Neuer Rahmen Benedikt
XVI. hat am Mittwoch den Verhandlungen zwischen Heiligem Stuhl und Piusbruderschaft
einen neuen Rahmen gegeben. In einem persönlichen Erlass („Motu proprio“) ernannte
er Kardinal William Levada zum neuen Leiter der Dialog-Kommission „Ecclesia Dei“;
gleichzeitig band er diese Kommission an die Glaubenskongregation, die Levada leitet.
„Ecclesia Dei“ ist am Vatikan für die Aussöhnung mit traditionalistischen Gruppen
zuständig. Bisher war die Kommission direkt dem Papst unterstellt. Der bisherige Präsident
von „Ecclesia Dei“, Kardinal Dario Castrillon Hoyos (80), scheidet aus dem Amt, ebenso
wie sein Vize Camille Perl (70). Der luxemburgische Geistliche hatte der Kommission
seit ihrer Gründung 1988 angehört. Neuer Sekretär von „Ecclesia Dei“ ist Guido Pozzo.

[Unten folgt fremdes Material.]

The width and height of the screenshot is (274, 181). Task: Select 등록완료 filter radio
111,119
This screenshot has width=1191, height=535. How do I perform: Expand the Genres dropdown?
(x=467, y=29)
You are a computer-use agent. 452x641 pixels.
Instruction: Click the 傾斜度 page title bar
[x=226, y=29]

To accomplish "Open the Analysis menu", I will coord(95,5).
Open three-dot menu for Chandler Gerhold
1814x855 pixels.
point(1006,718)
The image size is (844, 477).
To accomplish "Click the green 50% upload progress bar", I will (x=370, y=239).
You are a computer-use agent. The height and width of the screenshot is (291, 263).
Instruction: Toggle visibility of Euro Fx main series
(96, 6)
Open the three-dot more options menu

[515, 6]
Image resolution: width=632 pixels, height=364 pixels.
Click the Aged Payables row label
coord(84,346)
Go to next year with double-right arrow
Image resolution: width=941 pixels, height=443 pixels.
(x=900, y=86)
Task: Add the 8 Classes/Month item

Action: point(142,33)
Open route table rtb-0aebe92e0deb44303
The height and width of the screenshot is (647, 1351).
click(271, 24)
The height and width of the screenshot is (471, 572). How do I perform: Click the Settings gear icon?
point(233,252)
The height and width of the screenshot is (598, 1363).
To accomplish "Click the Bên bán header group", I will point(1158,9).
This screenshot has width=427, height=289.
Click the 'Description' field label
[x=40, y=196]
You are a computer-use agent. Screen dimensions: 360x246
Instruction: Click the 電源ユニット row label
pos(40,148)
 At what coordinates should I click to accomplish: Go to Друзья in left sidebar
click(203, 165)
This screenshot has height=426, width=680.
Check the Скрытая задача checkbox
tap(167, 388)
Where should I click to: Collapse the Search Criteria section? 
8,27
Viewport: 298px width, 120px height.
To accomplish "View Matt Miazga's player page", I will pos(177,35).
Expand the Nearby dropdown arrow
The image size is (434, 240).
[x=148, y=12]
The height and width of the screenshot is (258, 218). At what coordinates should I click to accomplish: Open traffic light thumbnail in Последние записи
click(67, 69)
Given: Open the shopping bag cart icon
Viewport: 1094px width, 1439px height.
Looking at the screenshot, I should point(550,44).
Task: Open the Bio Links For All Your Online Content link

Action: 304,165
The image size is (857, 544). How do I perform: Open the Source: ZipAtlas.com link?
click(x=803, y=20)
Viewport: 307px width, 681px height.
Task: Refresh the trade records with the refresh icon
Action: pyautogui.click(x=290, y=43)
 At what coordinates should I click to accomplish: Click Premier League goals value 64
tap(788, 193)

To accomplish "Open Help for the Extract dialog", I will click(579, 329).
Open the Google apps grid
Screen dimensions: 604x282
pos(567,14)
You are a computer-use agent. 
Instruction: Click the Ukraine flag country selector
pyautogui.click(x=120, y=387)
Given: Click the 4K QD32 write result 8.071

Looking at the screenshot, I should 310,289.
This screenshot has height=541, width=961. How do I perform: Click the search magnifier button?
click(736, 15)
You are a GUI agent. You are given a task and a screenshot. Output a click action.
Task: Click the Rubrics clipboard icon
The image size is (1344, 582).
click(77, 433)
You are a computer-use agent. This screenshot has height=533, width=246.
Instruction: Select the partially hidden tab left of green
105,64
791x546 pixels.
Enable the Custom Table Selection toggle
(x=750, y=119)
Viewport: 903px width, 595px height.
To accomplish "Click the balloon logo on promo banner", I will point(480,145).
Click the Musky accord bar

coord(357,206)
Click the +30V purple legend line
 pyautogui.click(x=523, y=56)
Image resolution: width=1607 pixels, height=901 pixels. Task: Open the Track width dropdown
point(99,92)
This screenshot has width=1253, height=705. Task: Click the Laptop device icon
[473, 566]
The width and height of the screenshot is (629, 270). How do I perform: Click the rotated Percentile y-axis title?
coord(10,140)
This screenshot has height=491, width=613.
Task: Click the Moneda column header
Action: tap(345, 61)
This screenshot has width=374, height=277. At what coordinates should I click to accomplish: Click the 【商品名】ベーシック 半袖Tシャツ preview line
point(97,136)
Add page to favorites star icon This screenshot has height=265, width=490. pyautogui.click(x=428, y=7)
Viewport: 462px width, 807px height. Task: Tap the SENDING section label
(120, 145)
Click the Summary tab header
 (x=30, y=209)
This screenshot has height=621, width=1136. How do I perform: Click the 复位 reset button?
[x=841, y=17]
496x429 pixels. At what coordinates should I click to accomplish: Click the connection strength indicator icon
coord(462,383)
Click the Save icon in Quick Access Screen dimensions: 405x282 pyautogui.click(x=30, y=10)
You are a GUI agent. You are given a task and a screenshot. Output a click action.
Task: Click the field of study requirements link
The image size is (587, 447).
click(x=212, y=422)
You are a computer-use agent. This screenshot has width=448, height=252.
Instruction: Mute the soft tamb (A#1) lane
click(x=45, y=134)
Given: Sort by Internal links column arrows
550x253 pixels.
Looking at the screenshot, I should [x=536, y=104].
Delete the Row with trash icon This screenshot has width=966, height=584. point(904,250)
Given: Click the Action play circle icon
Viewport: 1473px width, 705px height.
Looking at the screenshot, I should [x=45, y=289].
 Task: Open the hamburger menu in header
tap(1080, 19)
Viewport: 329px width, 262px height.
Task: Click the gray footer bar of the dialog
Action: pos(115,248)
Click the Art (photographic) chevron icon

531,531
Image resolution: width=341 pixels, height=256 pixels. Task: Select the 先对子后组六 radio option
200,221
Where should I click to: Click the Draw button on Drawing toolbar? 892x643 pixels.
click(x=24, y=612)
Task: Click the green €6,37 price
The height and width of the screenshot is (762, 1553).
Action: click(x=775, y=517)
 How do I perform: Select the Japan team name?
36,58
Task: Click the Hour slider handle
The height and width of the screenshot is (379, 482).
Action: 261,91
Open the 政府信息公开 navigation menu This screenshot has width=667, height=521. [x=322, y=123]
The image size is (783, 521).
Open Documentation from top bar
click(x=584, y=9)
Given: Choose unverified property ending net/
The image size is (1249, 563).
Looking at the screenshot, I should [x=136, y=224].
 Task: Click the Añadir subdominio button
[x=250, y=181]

Der aus Triest stammende Priester, der von der Internationalen Theologischen Kommission
des Heiligen Stuhles kommt, gilt als prononcierter Verteidiger und Interpret des Zweiten
Vatikanischen Konzils.
Die neue Struktur soll nicht nur personell einen Neuanfang
signalisieren, sondern auch die Aufgabenstellung klären. Denn in erster Linie geht
es im Kontakt mit der „Priesterbruderschaft St. Pius X.“ um Glaubensfragen: Um das
Lehramt der Kirche, um die Lehre des Konzils und der Päpste, insbesondere um die strittigen
Fragen von Ökumene, Religionsfreiheit und interreligiösem Dialog. Diese Themen will
der Papst künftig dort behandelt wissen, wo seine zuständigen Experten sitzen: in
der Glaubenskongregation.
Alle Fragen, die sich in den jetzt aufzunehmenden
Gesprächen mit dem Chef der Piusbrüder, Bernard Fellay, ergeben, können Levada und
Pozzo unmittelbar in die Mittwochssitzung der Glaubenskongregation hineingeben. Levada,
der als einer der wenigen Vatikanminister jede Woche einen fixen Termin beim Papst
hat, kann mit diesem auf kurzem Weg das Thema weiter behandeln. Immerhin hatte Kurienkardinal
Joseph Ratzinger 1988 im direkten Gespräch mit dem Gründer der Piusbruderschaft, Erzbischof
Marcel Lefebvre (1905-91), den Bruch zu vermeiden versucht - vergeblich. Wie sehr
er als Papst diese Wunde heilen möchte, hat er mehrfach durch Gesten und Entgegenkommen
gezeigt, etwa durch die breitere Wiederzulassung des alten Tridentinischen Messritus.